YOUR INSTRUCTIONS:
Output exactly the lines between the one holding "우리 에 관한 것 (1075, 40)" and the last line of the data below, both of those lines included.

--- --- ---

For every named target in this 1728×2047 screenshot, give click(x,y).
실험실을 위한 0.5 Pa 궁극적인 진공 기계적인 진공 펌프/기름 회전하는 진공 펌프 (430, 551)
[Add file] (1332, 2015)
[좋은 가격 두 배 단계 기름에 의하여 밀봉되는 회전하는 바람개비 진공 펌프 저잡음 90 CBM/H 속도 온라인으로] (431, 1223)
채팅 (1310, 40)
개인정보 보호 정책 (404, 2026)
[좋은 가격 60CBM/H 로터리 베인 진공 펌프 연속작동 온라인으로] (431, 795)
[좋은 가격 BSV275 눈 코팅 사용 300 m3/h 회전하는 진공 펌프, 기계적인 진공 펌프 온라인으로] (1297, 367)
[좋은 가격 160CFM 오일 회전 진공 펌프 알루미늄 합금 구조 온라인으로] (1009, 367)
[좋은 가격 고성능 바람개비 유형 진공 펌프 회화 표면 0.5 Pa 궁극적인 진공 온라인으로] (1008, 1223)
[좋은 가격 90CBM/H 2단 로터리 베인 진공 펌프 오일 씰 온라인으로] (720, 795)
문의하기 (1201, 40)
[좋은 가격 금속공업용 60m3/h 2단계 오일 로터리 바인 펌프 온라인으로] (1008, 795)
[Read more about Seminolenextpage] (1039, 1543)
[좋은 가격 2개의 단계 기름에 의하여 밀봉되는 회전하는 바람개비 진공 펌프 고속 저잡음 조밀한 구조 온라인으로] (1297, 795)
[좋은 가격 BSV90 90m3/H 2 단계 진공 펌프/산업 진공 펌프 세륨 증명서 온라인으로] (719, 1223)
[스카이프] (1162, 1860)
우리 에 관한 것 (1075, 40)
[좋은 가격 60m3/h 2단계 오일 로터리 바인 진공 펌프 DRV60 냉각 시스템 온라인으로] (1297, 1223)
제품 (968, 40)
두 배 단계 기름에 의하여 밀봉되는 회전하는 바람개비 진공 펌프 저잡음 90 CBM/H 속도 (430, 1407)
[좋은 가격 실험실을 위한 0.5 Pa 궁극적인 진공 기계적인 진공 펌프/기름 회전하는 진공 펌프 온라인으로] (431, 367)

--- --- ---

YOUR SOLUTION:
우리 에 관한 것 (1075, 40)
[좋은 가격 60m3/h 2단계 오일 로터리 바인 진공 펌프 DRV60 냉각 시스템 온라인으로] (1297, 1223)
제품 (968, 40)
두 배 단계 기름에 의하여 밀봉되는 회전하는 바람개비 진공 펌프 저잡음 90 CBM/H 속도 (430, 1407)
[좋은 가격 실험실을 위한 0.5 Pa 궁극적인 진공 기계적인 진공 펌프/기름 회전하는 진공 펌프 온라인으로] (431, 367)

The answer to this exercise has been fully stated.